**AIM**
Copy the rows below word for word, beginning with the line that contains "At what coordinates should I click to accomplish: Open" and continuing through the end of the rows. Omit the pictures.

**RECORDS FOR THE TASK**
================
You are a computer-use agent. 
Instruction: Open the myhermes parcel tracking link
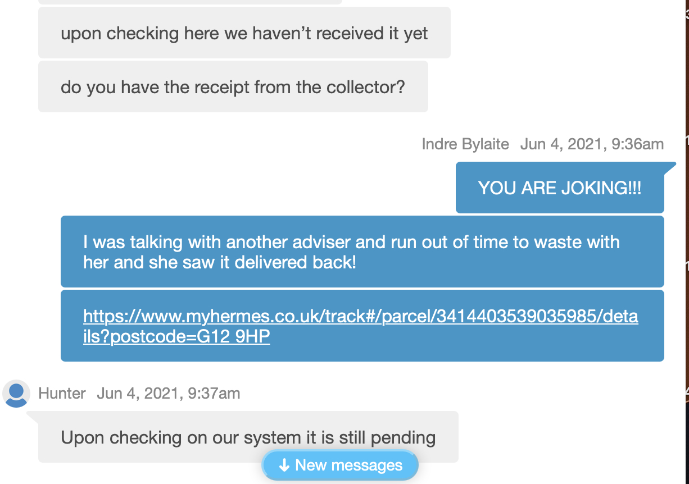pyautogui.click(x=360, y=317)
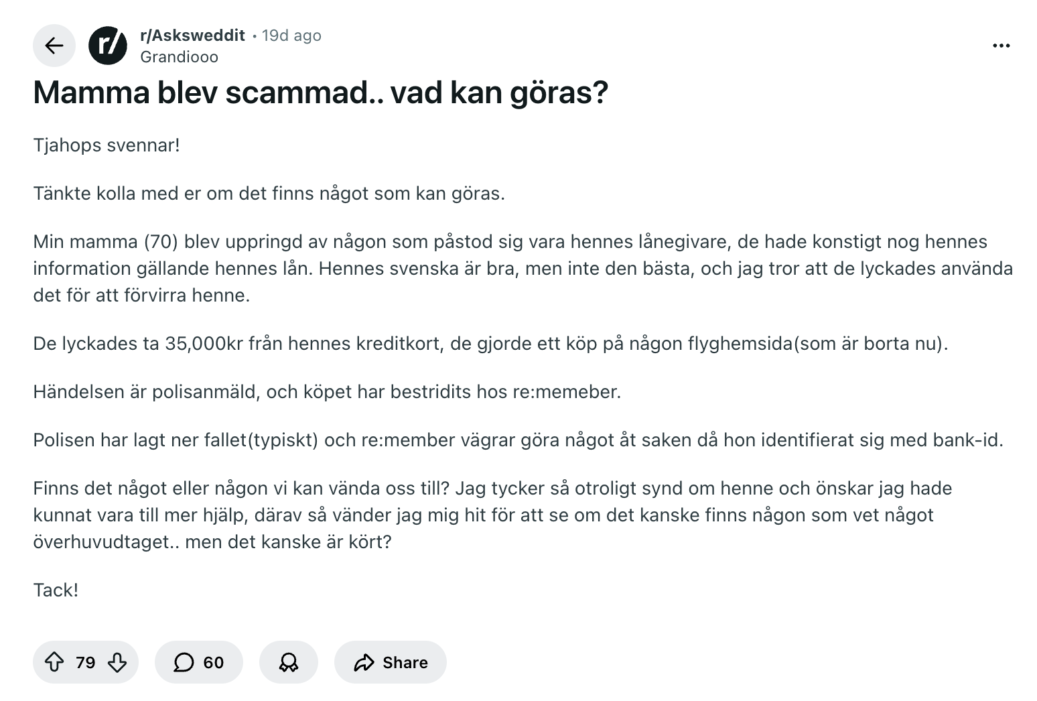Click the post title about mamma being scammad
1037x701 pixels.
point(320,92)
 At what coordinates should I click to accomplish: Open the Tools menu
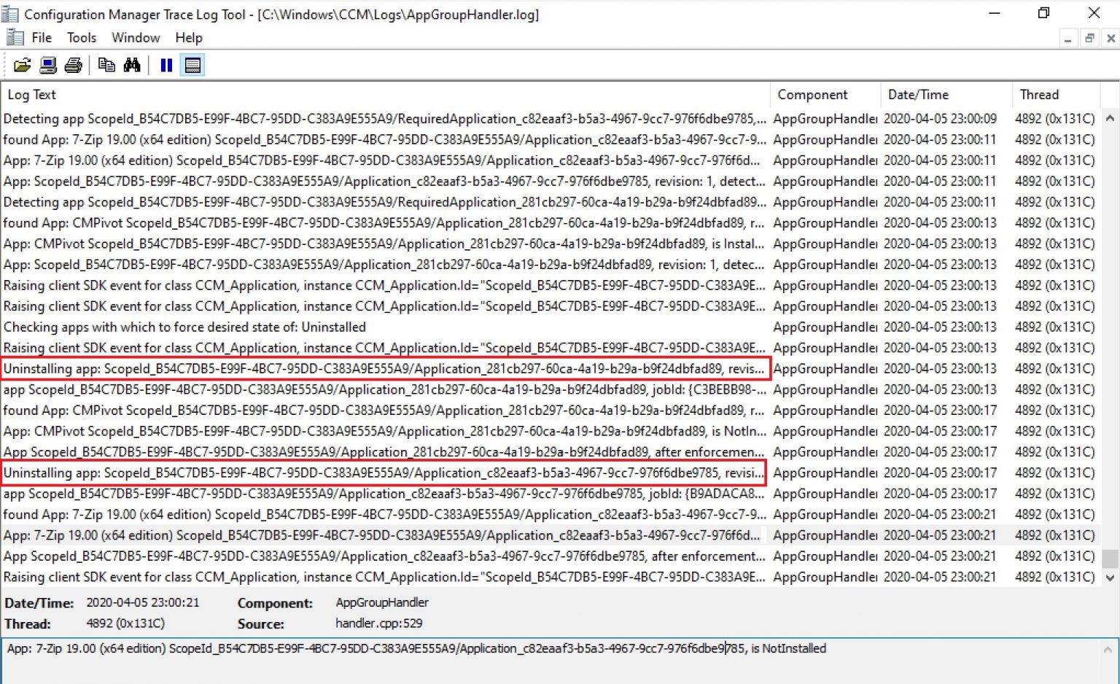[x=81, y=37]
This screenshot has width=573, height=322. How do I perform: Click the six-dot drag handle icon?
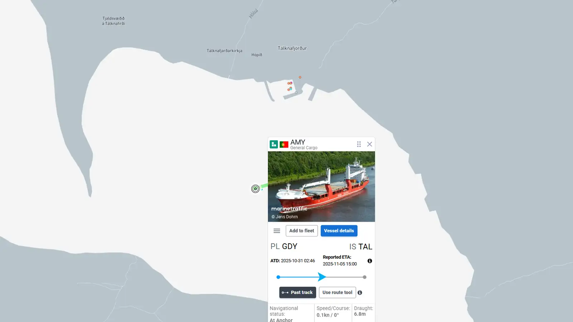pyautogui.click(x=359, y=144)
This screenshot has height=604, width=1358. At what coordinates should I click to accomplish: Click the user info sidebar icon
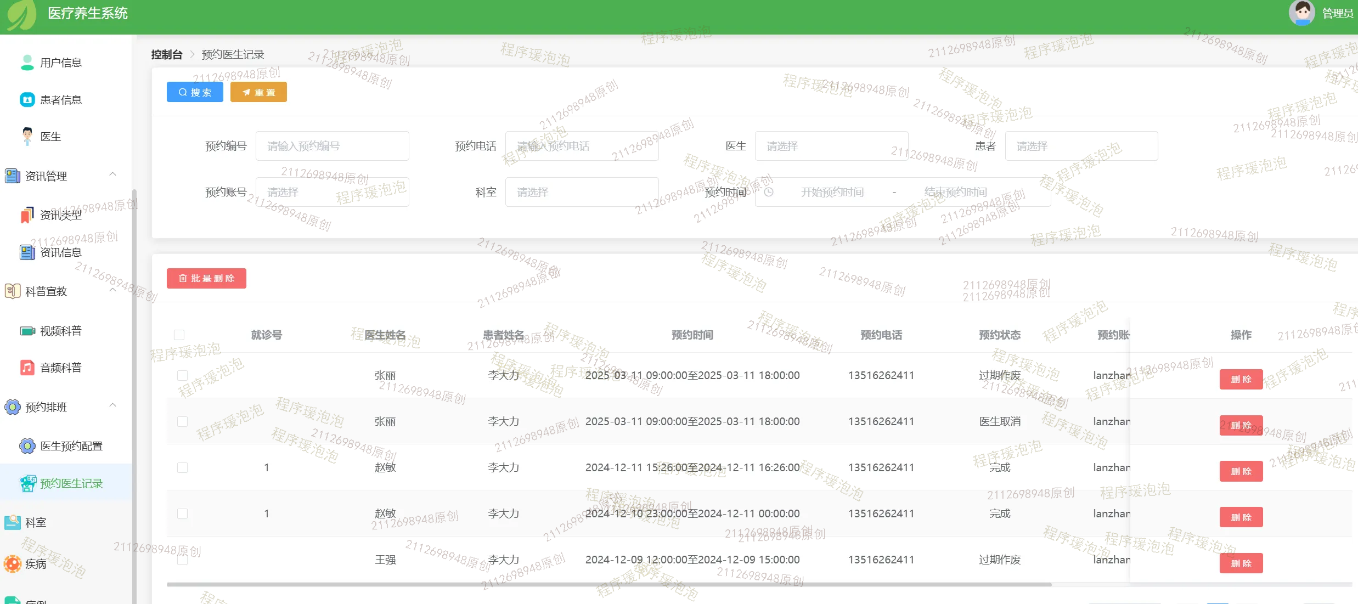click(27, 63)
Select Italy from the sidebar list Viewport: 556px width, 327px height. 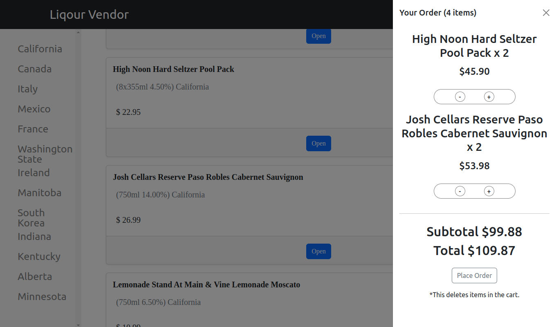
================
**THE ANSWER**
 At what coordinates should I click to accomplish: Open the Tools menu
[x=81, y=37]
This screenshot has width=573, height=322. How do I perform: Click the six-dot drag handle icon?
pyautogui.click(x=359, y=144)
This screenshot has height=604, width=1358. At what coordinates should I click to accomplish: Click the user info sidebar icon
click(27, 63)
Select Italy from the sidebar list Viewport: 556px width, 327px height. 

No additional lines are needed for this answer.